Written by by Kaneswaran Karamargiri, CNN Published: Jul 14, 2017 – 09:38AM
Compostable cooking bags: Reduce waste by using re-purposed bags.
Recycling: Change what’s thrown away.
Food waste is something that most of us just accept. It seems the easiest solution, and in some ways it is. Every day, between one and two billion meals are thrown away — or one pound of food for every man, woman and child in the world. And it doesn’t even make up much of our daily calorie intake.
It all adds up. Big time.
Breakfast cereal and pasta are the most common offenders of uneaten food.
In 2011 the UK government suggested an “anywhere but in the bin” approach. That translates to dropping leftovers in the bin, not when they’re meant to be used. If eaten, food scraps would go into a composting bin.
This visual example was made by Karen Morgan for the World Economic Forum’s Future of Food Summit in Davos.
“We’ve got about 75% of our food wasted in a day,” Morgan said. “The UK still produces twice as much food as China and we eat twice as much as America, who are close to catching up with us as food ‘giants’. We waste 1.3 billion pounds of food every year.”
The European Food Safety Authority has produced a series of guidelines on food waste. Credit: DACS
That same day, in Britain, we’ve wasted 500kg of edible food. We like to think the health benefits of consuming this rubbish outweigh the environmental repercussions.
The sustainability experts at the World Economic Forum believe food waste is a massive unmet need that demands immediate action.

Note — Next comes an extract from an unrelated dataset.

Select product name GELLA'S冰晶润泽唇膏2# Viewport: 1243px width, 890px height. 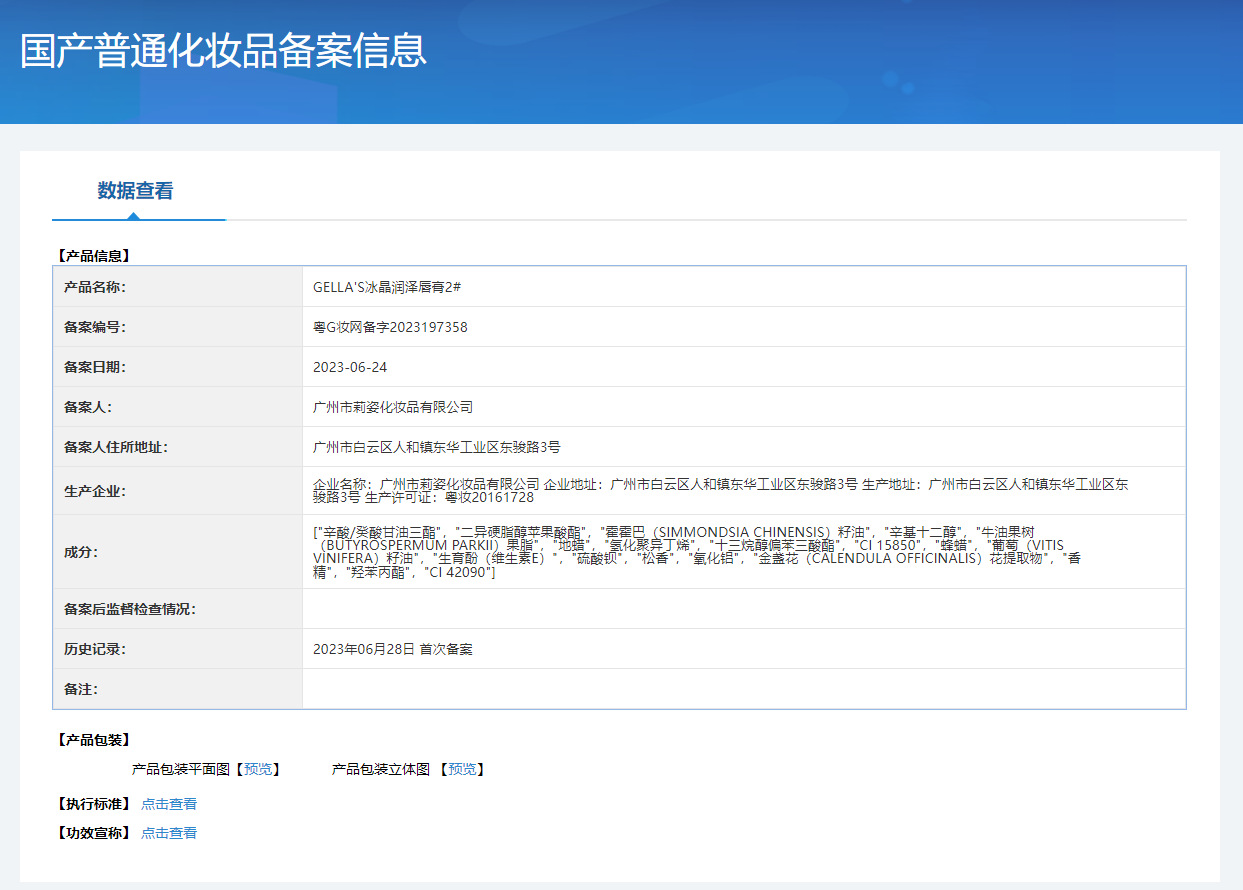(x=386, y=287)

“More people should have access to affordable food. Unless we do that, all the technology in the world won’t be effective in reducing food waste. We have some better technology here but it has to be adopted,” said Dr. Kurt Lippold, a senior Lecturer in Ecology at the University of York, and co-author of “Food Is. It’s simple. Do It. Waste less.”
The food industry has taken note, and has begun to take action. Consumers in the US have seen generous reductions of food waste at some of the country’s biggest grocery chains, including Wal-Mart, Whole Foods, and Target.

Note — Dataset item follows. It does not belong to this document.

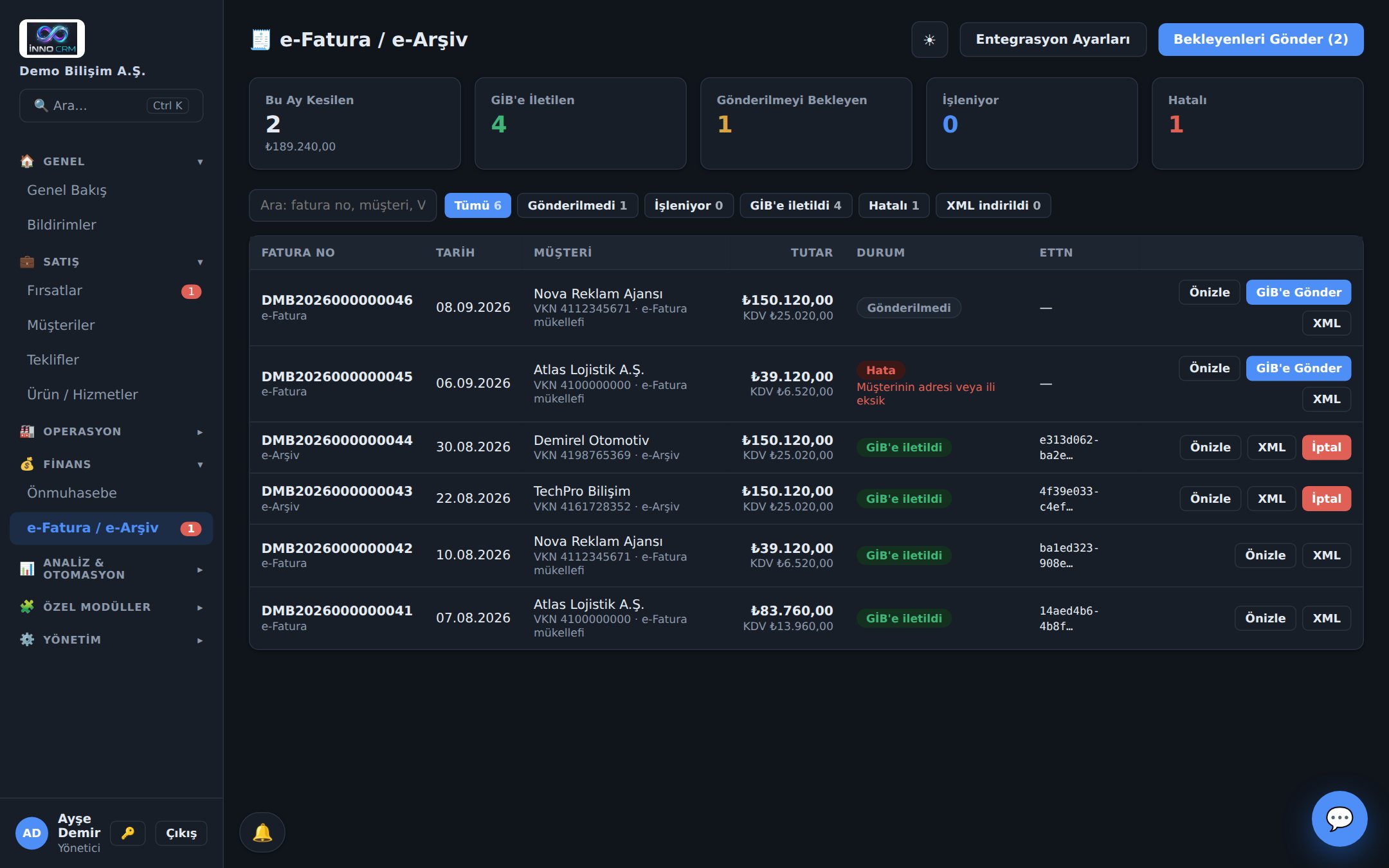Open the chat bubble widget
The height and width of the screenshot is (868, 1389).
(x=1339, y=818)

In the US, supermarket giant Walmart has announced an ambitious new set of pledges. In a joint venture with their suppliers, the retail chain will eliminate food waste from their supply chain by 2030.
Currently, food accounts for at least 20% of most retailers’ raw material costs. Good sustainability practices have long been core to the bottom line. Without food stores, the price of grocery goods would soar.
But cutting down on food waste doesn’t come without costs. Cutbacks in production or the leftovers of food left to do as waste.
Taking control of food waste is now an imperative, says Dr. Asha Changdurai, Senior Researcher at the Environmental Assessment Service for the UK’s Department for Environment, Food and Rural Affairs. “We have lost sight of what makes food sustainable,” she said. “We need to take a holistic approach to food production.”
Changdurai is currently looking at what practices in the agricultural sector, away from the pick ‘n’ pack, could save money, while reducing the likelihood of food waste. The results will be published this year.
As a one-off project and, until further research is conducted, a one-off solution, Morgan went and bought herself just one week’s worth of food with the help of apps. She ended up making soup to share and feeding herself, and perhaps she saved another meal. But what’s to stop this happening every day?
“Our obsession with convenience is a big part of the problem,” she says. “But we’ll have to take one day as a pilot for next year if we want to do something more permanent. We have to try and take a step back.”